The Nintendo Switch is finally in the public's hands, and like any piece of mass-manufactured hardware, some units are experiencing problems. While one of the most well-known issues stems from the left Joy-Con desyncing with the console, another set of players are complaining about dead pixels or patches of uneven brightness on the Switch's 6.2-inch display.
.@playasia Picked up my @Nintendo Switch today and it seems my system has a couple dead pixels (right of "Themes"). Qualifies 4 replacement? pic.twitter.com/JOxDXVwjTEMarch 4, 2017
Whether you're clutching your pearls or rolling your eyes at that, I think we can all agree it's a defect, right? Well, Nintendo disagrees. On the company's support site, it claims that, "Small numbers of stuck or dead pixels are a characteristic of LCD screens. These are normal and should not be considered a defect."
Rather than take Nintendo at its word, let's look at some major display manufacturers and see what they have to say.
Apple has a zero-tolerance policy for dead pixels on iPod and iPhone. If even one of these little buggers shows up on your device, you can get it replaced under standard warranty. Anything with a screen 9.7 inches or larger however and the company starts loosening its standards. On screens 22 inches to 30 inches in size, it considers as many as eight bright pixels and 10 dark pixels to be acceptable.
Dell laptop and flat-panel monitors consider anything less than six dead pixels to be within the acceptable range, though there is less tolerance for pixels which display extra bright.
HP considers a total of five anomalies to be within the acceptable range, whether they be light or dark. HP also notes that if two dead pixels are in close proximity (15 mm for dark ones, 25 mm for bright ones), this also warrants replacement.
Samsung is pretty vague, and seems to treat dead pixels on a case-by-case basis.
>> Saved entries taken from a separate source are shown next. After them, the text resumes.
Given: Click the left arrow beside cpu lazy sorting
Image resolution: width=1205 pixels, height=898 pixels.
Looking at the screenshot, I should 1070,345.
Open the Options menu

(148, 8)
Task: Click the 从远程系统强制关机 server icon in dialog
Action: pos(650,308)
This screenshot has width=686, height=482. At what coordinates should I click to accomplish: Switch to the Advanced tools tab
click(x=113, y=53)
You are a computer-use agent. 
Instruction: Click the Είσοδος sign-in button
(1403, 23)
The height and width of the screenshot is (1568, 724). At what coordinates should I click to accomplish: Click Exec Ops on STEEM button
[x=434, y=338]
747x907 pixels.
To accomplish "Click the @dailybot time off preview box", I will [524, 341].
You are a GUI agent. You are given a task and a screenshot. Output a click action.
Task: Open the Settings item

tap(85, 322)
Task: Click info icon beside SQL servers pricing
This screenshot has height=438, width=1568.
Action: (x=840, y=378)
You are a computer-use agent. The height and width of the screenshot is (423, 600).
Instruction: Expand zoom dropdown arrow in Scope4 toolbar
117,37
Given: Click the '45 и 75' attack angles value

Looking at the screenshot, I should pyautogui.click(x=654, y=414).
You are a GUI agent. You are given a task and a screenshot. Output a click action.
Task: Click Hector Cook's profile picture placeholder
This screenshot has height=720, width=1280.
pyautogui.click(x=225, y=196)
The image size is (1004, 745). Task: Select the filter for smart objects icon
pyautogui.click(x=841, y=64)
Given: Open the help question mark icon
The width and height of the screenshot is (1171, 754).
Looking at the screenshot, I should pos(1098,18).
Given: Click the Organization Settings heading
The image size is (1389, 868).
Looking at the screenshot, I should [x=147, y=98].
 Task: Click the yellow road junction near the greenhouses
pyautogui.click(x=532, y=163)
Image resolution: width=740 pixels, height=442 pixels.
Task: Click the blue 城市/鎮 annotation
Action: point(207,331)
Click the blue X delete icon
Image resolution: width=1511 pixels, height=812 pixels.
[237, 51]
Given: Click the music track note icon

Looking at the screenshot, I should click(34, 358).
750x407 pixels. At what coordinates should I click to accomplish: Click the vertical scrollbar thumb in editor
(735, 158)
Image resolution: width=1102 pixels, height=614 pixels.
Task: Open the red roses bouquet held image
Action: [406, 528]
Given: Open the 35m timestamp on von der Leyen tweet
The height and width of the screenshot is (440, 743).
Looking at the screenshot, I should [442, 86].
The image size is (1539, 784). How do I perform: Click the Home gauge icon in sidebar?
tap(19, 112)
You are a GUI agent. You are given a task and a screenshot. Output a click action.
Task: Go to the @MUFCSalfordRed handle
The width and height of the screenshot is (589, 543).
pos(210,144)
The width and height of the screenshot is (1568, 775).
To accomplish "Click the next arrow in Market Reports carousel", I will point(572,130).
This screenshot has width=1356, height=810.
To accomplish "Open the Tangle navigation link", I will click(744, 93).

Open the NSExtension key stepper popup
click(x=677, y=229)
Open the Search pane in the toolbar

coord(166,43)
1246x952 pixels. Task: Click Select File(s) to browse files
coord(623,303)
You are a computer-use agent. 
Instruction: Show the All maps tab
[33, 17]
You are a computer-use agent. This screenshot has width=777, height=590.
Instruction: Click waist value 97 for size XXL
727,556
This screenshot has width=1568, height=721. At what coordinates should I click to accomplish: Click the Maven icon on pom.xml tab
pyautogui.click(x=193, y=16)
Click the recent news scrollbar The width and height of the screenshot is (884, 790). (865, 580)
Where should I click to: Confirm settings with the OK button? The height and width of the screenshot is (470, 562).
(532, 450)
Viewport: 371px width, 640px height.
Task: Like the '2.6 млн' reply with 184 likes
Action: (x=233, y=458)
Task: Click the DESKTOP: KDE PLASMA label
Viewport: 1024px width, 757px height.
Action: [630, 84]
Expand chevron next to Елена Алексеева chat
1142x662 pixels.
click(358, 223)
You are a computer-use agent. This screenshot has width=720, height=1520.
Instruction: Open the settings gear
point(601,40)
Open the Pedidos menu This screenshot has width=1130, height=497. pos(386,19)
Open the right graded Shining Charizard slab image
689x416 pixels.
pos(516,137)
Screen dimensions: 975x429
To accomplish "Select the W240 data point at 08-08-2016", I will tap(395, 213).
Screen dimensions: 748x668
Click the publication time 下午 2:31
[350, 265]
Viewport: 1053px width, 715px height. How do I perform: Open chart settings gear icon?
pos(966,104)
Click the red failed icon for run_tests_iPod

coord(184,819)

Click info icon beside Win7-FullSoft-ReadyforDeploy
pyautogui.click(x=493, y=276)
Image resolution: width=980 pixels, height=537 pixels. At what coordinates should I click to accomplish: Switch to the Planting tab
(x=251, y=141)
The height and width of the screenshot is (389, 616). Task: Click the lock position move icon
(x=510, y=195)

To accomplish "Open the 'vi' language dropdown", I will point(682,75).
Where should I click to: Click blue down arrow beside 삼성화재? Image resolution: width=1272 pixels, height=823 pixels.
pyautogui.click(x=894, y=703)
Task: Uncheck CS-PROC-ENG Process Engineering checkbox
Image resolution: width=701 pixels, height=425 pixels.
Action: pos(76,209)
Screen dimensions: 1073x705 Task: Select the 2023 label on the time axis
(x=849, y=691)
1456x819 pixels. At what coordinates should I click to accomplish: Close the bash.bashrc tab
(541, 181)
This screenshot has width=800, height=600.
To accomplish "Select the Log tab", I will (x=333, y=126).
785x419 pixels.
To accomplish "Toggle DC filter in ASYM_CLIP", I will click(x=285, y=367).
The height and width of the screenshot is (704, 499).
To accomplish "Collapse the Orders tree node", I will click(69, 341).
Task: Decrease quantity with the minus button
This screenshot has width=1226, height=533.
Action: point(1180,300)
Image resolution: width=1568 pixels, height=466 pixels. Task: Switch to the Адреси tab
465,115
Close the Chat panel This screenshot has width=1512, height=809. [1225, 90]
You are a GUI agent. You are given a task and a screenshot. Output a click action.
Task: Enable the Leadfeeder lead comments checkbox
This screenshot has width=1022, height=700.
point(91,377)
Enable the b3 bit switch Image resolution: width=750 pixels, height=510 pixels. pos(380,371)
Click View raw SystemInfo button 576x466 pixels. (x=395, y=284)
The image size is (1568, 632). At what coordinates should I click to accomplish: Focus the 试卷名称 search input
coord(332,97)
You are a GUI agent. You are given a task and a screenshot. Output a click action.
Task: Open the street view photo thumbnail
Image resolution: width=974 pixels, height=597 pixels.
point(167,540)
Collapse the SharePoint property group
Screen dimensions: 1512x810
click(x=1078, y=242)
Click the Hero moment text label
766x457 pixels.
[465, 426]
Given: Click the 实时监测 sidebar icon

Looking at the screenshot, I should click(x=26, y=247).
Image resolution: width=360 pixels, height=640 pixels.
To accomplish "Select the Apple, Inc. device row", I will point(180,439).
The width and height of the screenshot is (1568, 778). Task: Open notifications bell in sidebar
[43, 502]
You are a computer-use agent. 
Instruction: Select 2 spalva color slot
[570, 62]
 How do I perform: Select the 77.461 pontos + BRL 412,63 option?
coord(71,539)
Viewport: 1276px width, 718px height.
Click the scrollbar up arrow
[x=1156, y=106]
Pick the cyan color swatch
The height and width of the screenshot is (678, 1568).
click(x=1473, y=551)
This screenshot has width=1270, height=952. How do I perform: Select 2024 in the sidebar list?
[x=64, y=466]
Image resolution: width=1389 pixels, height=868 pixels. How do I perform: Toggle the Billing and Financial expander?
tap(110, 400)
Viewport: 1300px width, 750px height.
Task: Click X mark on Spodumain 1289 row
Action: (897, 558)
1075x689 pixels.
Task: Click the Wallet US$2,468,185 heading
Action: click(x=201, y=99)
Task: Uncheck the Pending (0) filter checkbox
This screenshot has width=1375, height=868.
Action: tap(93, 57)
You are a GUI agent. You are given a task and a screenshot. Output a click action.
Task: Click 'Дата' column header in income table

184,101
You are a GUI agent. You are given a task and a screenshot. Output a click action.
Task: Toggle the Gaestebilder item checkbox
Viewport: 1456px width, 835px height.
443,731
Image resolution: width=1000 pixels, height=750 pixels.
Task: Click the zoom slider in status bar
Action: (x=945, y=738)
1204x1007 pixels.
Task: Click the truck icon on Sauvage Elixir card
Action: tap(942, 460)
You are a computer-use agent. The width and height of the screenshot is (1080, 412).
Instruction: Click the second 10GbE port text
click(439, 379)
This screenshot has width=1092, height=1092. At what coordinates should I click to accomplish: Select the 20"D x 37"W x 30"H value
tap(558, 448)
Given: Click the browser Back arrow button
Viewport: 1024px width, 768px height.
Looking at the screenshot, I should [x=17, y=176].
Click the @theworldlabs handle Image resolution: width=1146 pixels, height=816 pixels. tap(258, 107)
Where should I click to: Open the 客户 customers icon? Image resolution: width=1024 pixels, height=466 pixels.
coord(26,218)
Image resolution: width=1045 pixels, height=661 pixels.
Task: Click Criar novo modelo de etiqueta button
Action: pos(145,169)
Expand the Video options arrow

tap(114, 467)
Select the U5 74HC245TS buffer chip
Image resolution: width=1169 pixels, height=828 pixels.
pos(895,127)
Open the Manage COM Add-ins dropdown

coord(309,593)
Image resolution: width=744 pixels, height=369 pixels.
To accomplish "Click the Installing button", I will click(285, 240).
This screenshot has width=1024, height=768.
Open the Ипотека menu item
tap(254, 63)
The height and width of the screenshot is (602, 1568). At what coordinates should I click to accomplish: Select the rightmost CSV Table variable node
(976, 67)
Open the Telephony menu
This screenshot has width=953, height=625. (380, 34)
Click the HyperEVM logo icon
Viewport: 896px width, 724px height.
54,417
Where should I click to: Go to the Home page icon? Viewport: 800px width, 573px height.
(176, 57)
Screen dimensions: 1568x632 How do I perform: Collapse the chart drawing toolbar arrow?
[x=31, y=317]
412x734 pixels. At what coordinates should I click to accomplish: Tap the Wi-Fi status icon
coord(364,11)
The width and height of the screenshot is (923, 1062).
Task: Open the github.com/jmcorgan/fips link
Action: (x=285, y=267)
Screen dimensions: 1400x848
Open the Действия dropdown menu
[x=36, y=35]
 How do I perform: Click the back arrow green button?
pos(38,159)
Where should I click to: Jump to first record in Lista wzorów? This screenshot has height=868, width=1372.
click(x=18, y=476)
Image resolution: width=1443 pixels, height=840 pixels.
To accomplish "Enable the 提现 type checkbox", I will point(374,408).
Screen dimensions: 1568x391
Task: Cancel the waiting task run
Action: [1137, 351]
Warranty replacement is determined by "the number of dead pixels, the location of the dead pixels, the color of the dead pixels, the size of the screen."
In other words, Nintendo is correct that dead pixels are common. What's more of a problem - at least in my mind - is that there doesn't seem to be any outlined point at which the number or type become unacceptable. There's no differentiation between light and dark dead pixels, nor a specific number that warrants replacement.
Nintendo often speaks in vague terms, but this is one area it could stand to expand upon.